# Trickie one....



## tonguesandwich (Oct 13, 2006)

As anyone figured out how to get a control freak nightfrights.net to trigger the space bar on a keyboard to start a VSA routine? Not looking at a cylinder pushing the key... something more electrical???

Scenario .... Control freak is triggered, video is played, the output on Freak triggers computer (space bar) Skull does routine.

Impossible?


----------



## Dr Morbius (Sep 21, 2004)

You'll have to open the keyboard and find the traces to the Space bar or ENTER key or whichever key are using. the ENTER key is the one that starts VSA. 

Any ways, solder two wires to the chip in the keyboard where the traces follow to, and hook them up to the trigger outputs of the controller you are using. 

Monkeybasic.com has a piece of software (free) that allows you to trigger VSA via the Parallel port of your PC.


----------



## HomeyDaClown (Oct 3, 2009)

*MonkeyBasic.com*

Take a drive over to MonkeyBasic.com http://www.monkeybasic.com/Products/Helmsman/

and grab yourself a free copy of Nelson's great software called Helmsman.

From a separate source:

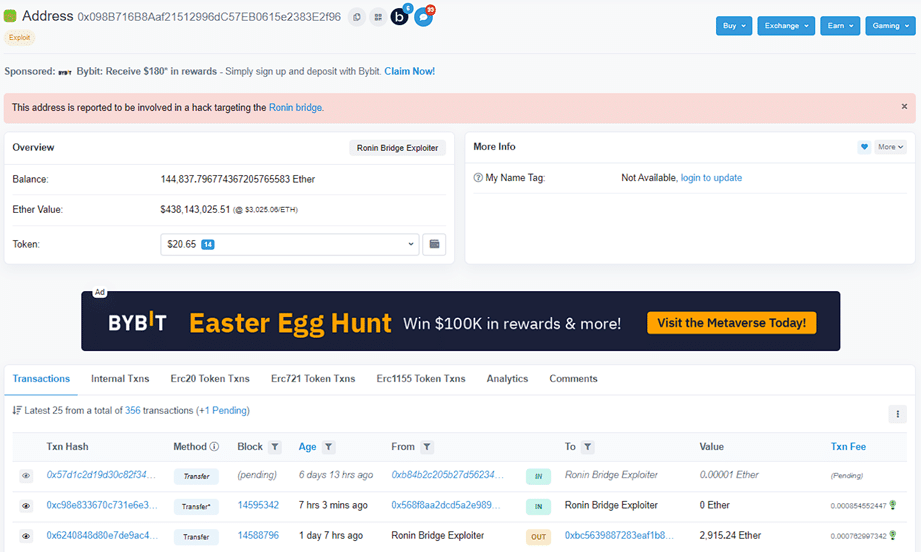921x552 pixels.
Task: Click the heart favorite icon in More Info
Action: click(864, 147)
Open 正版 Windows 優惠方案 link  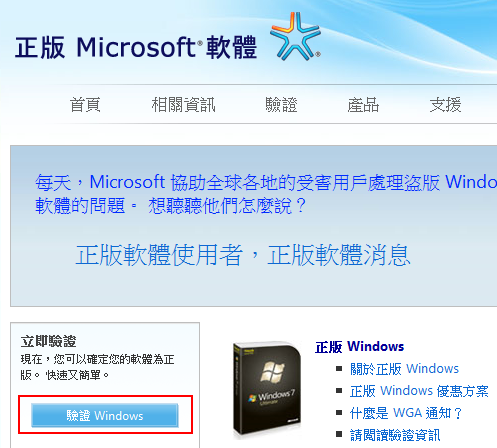419,391
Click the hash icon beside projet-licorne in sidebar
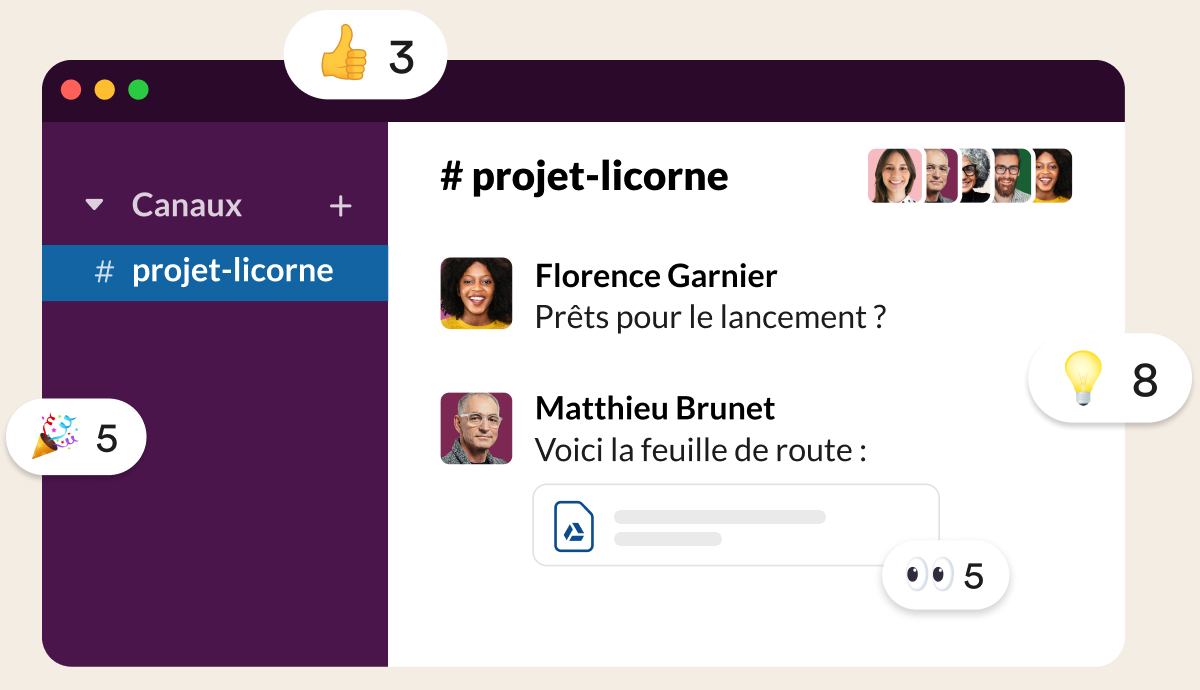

You can rig up a quick DB25 plug (or old printer cable) with a couple of wires to stick into a parallel port. Helmsman looks for up to 5 triggers (open/close contacts) from the PC's parallel port and activates VSA routines. You need to have a copy of VSA console as well.


----------



## hpropman (Jul 27, 2008)

You can also use a program call joytokey which can be downloaded from here:

http://www.oneswitch.org.uk/2/I/JoyToKey/JoyToKey.htm

you can then hack any PC joystick to a controller. OR you can also use an arcade keyboard emulator like this one:

http://groovygamegear.com/webstore/index.php?main_page=product_info&cPath=76_81&products_id=234

They also sell a nice cheap hackable joystick that you can use with joyto key

http://groovygamegear.com/webstore/index.php?main_page=product_info&cPath=65&products_id=258

you can also use a macro program to have a keystroke send any keystrokes that you require:

http://www.autohotkey.com/


----------



## hedg12 (Jul 6, 2008)

Helmsman will trigger up to 5 different routines. If your control computer doesn't have a parallel port, you can trigger them through keystrokes (alt + 1 through 5). You could use Autohotkey or Eventghost with an inexpensive hacked usb keyboard and have different routines triggered by different sensors.


----------



## Dr Morbius (Sep 21, 2004)

Yup, there's no limit to the choices you have.


----------



## tonguesandwich (Oct 13, 2006)

Thanks....killer!


----------